Legal Guidelines On Medical Negligence By The Supreme Court Of India

In the case of Jacob Mathew v. State Of Punjab & Anr (2005), the Supreme Court of India outlined specific guidelines regarding medical negligence:

  1. Complaint Verification: A complaint alleging medical negligence must be supported by prima facie evidence before it can be considered by the court.
  2. Expert Consultation: Before taking legal action against an accused doctor, the appointed investigating officer must consult with an unbiased and impartial doctor from government services. This expert must assess the case using Bolam’s test to determine the presence of negligence.
  3. Non-Routine Arrest: The accused doctor should not be arrested routinely unless deemed necessary for further investigation. Arrest may also be justified if the investigating officer believes that the doctor may evade prosecution.

Conclusion 

Medical negligence represents a grave breach of professional conduct among medical practitioners, as they are entrusted with preserving and improving lives. Unfortunately, instances of medical negligence leads to immense pain and suffering for patients. To mitigate such misconduct, the Indian government and the medical community must enhance the education standards for medical professionals and emphasise the importance of ethical conduct.
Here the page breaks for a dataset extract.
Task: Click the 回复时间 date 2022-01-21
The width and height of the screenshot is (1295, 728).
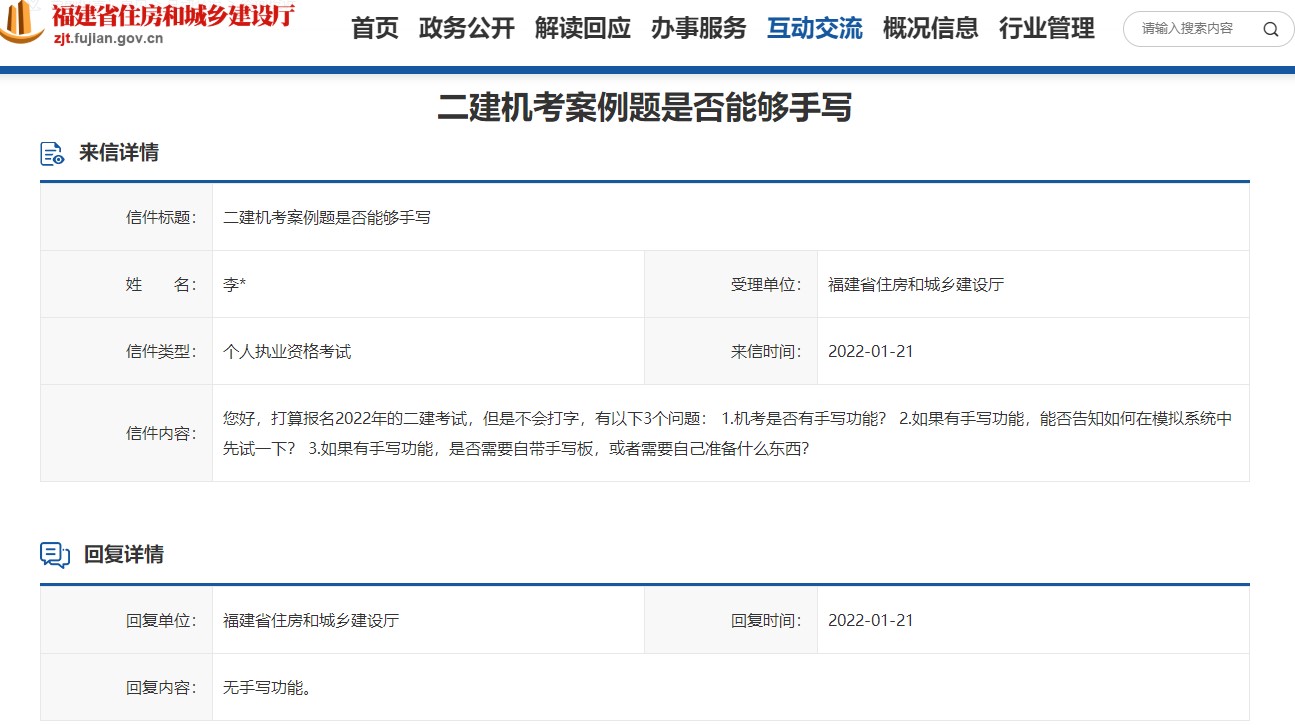Action: pos(870,620)
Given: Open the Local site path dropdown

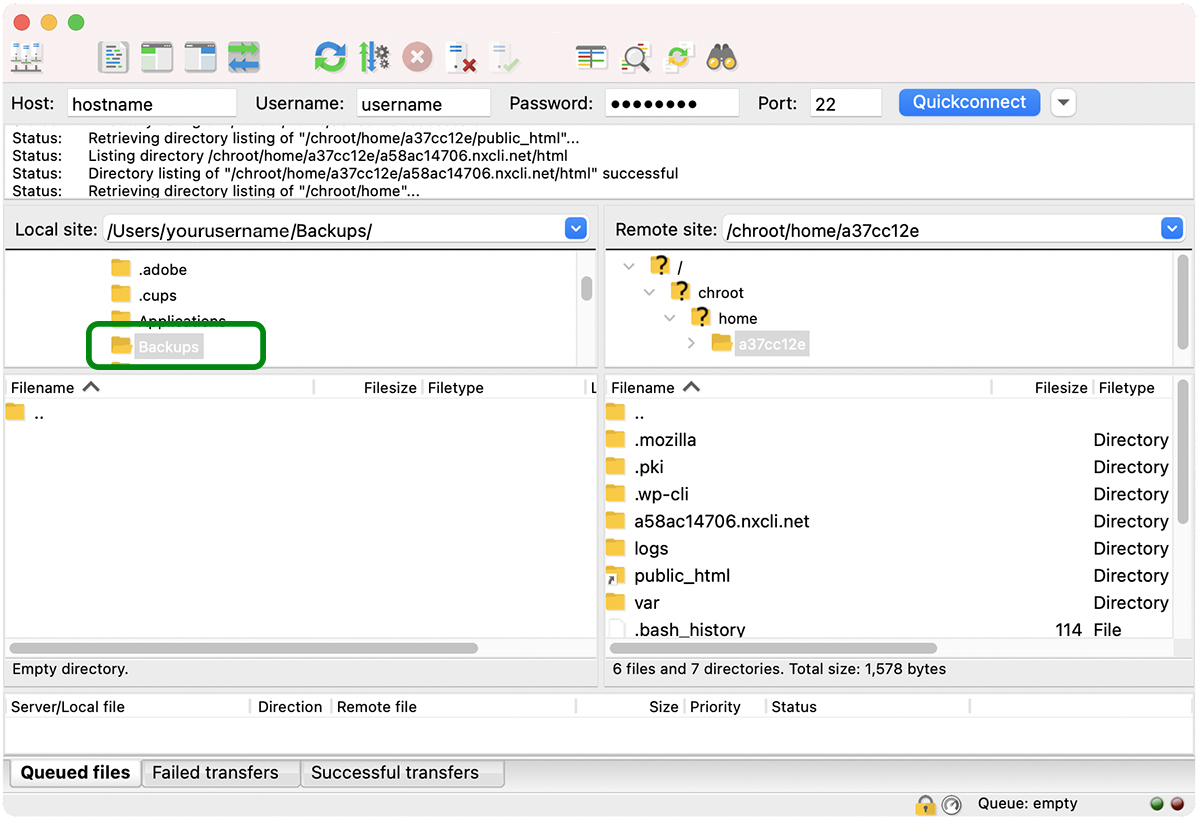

While the concept of medical negligence is well-established in India, the legal system still relies on the outdated and vague Bolam’s test. It is imperative for the Indian judiciary to adopt modern methods for assessing medical negligence.

In order to ensure justice for victims of medical negligence, the Indian judiciary should embrace new approaches to prevent prolonged legal battles and alleviate the sufferings of individuals. In cases where medical negligence is proven, stricter punishments could be imposed on those found guilty, along with substantial fines for hospitals employing such negligent professionals.